Personal information
- Full name: Constance Lebrun
- Nationality: Canadian
- Born: 10 April 1955 (age 71) St. George's, Bermuda

Sport
- Sport: Volleyball

= Connie Lebrun =

Canadian volleyball player (born 1955)

Connie Lebrun (born 10 April 1955) is a Canadian former volleyball player. She competed in the women's tournament at the 1976 Summer Olympics in Montreal. She also competed at the 1975 Pan American Games, and the FISU World University Games in 1973 in Moscow and 1977 in Sofia, Bulgaria.

Lebrun developed her volleyball skills in Winnipeg playing at Kelvin High School and the University of Manitoba.

Lebrun later became a physician and went to seven more Olympic games as a member of the Team Canada medical staff. That Olympic journey began at the 1996 Summer Olympics in Atlanta, continued in Sydney in 2000, Athens in 2004, and 2008 in Beijing, where she was the Assistant Chief Medical officer.

Her first Winter Olympics experience came at the 2006 Winter Olympics in Torino, Italy, where she supported the snowboarding team. That led Lebrun to be the team physician and medical director for Team Canada's snowboarders for the 2010 Winter Olympics,. At the 2014 Winter Olympics in Sochi, Russia, Lebrun was the Chief Medical Officer for Team Canada.

As well as her Olympic Games experiences, Lebrun was also involved at the 2003, 1991 and 1987 Pan American Games, the 1994 Commonwealth Games, the 1999 and 1989 World University Games and the 1993 Jeux de la Francophonie. She was the Chief Medical Officer for the 2001 Canada Games in London, Ontario.

Lebrun is currently a professor in the Family Medicine Department in Faculty of Medicine & Dentistry at the University of Alberta.

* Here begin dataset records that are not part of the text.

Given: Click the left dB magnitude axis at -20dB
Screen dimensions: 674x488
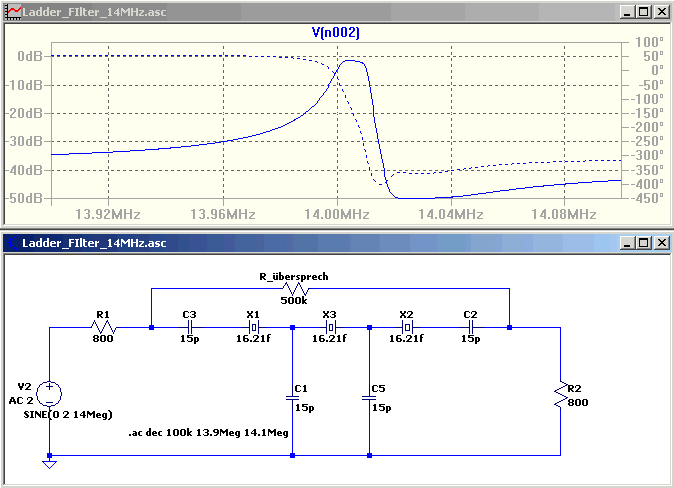Looking at the screenshot, I should 24,113.
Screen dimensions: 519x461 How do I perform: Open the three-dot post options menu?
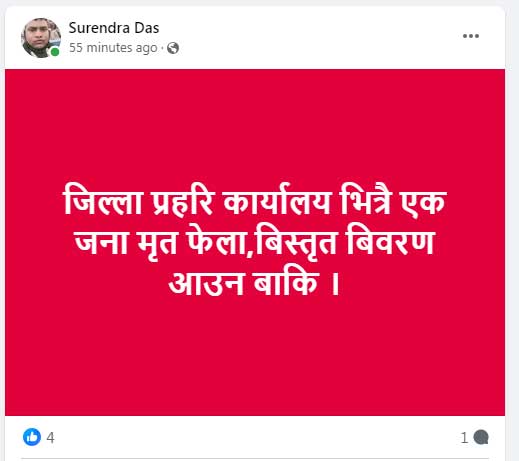(x=471, y=36)
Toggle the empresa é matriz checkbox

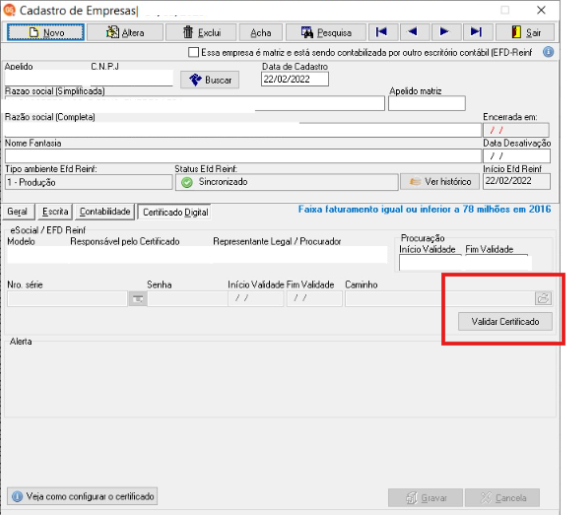(x=193, y=52)
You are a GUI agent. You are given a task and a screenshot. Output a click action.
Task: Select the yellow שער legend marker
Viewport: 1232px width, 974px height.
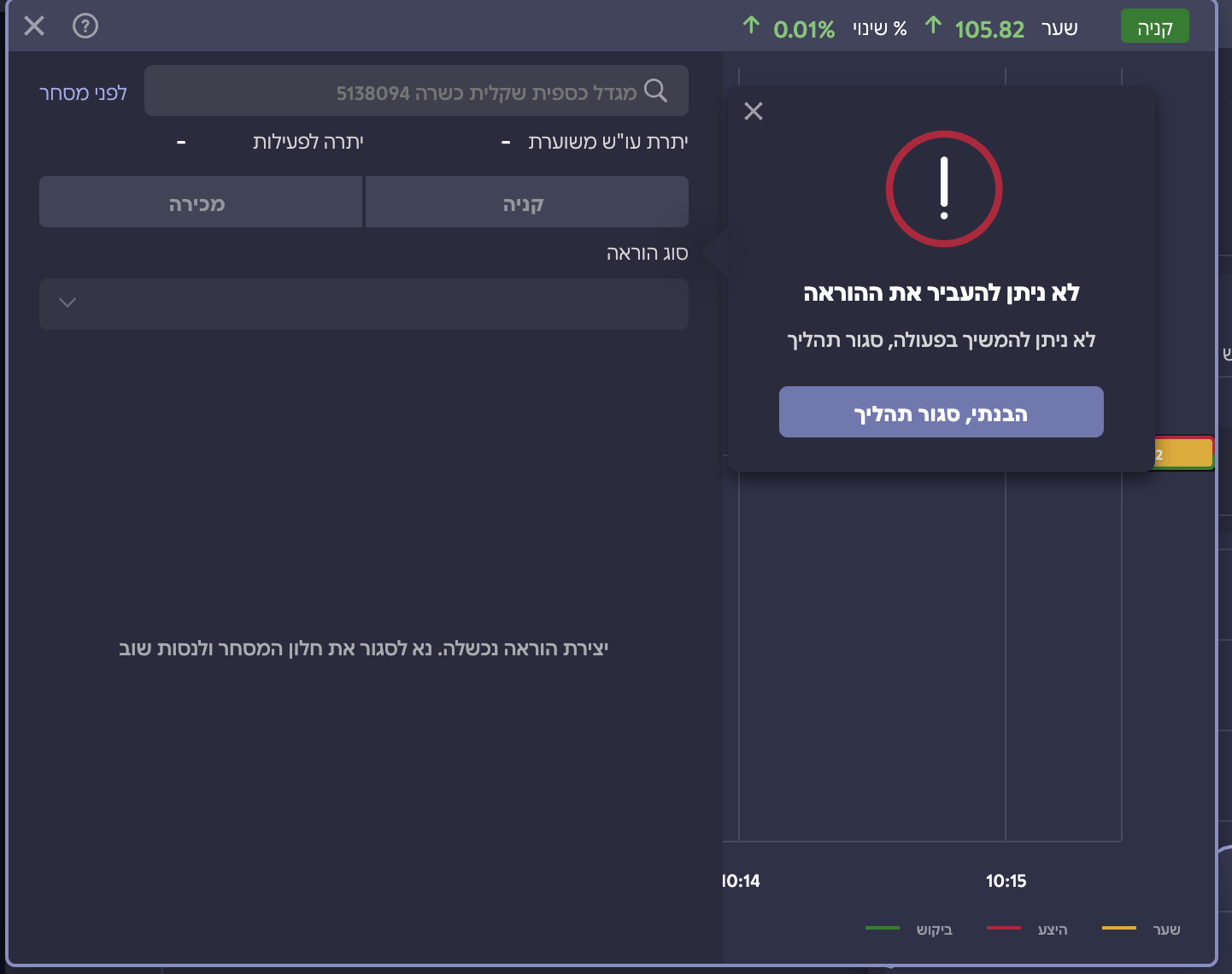1120,926
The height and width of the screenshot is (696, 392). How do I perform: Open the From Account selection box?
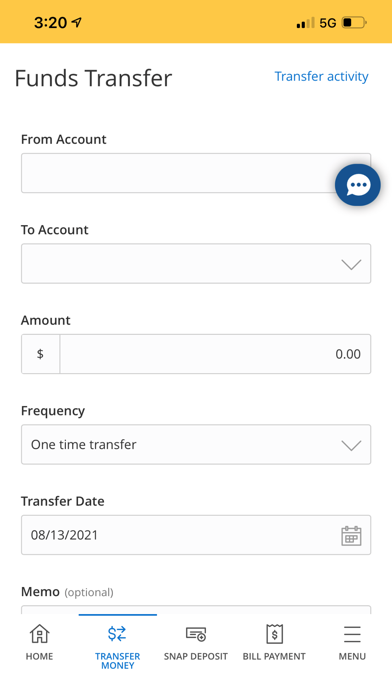(196, 173)
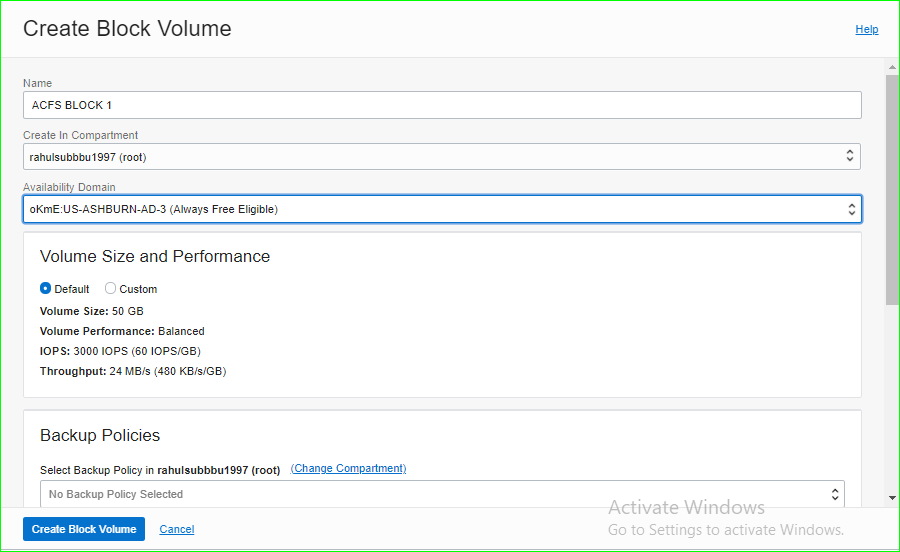The image size is (900, 552).
Task: Choose the Custom volume size radio button
Action: pos(111,289)
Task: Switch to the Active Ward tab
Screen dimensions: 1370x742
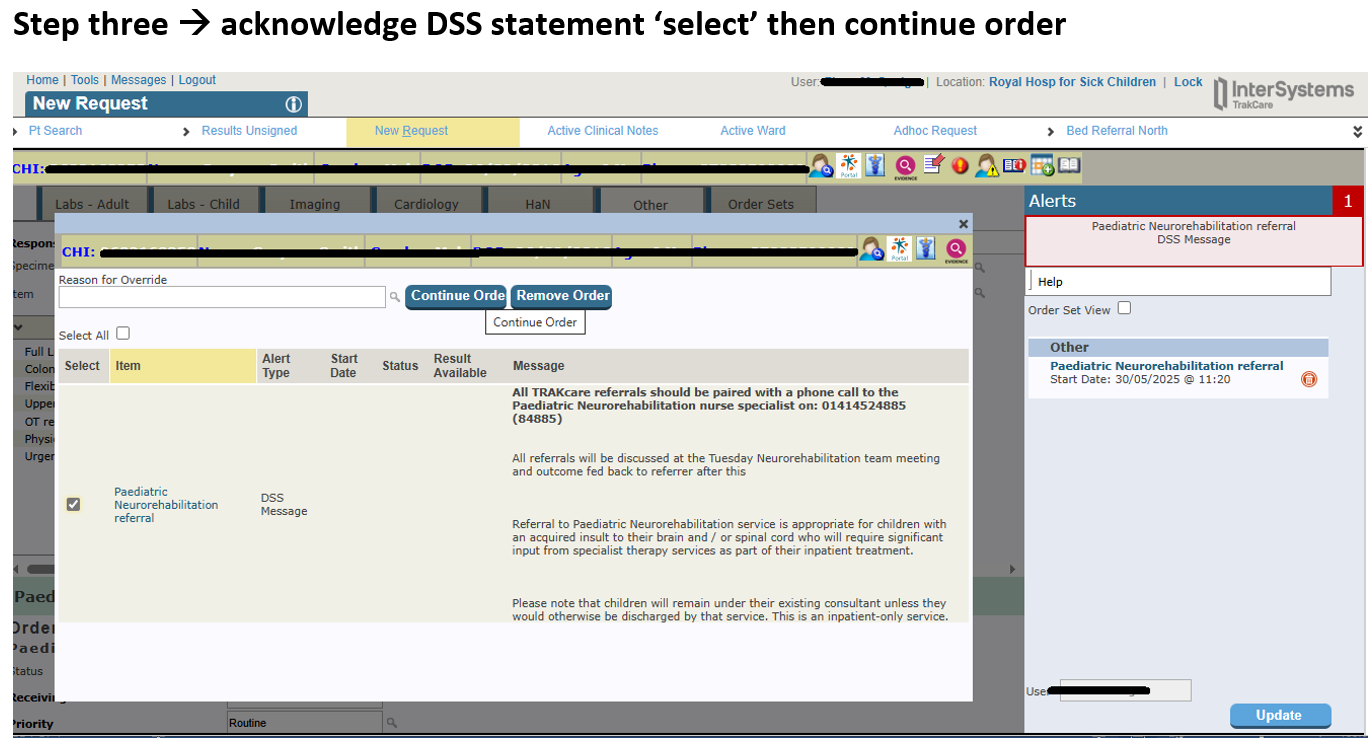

Previously, she was the director of the Glen Sather Sports Medicine Clinic in Edmonton.

==Honors==

In 2026, Lebrun will be inducted into Volleyball Canada's Hall of Fame as part of that 1976 Olympic team. Lebrun was inducted into Volleyball Manitoba's Hall of Fame in 2017. She is included in the University of Manitoba's Bison Walkway of Honour.

In 2010, Lebrun was granted a Citation Award by the American College of Sports Medicine in recognition of her significant and important contributions to sports medicine and the exercise sciences.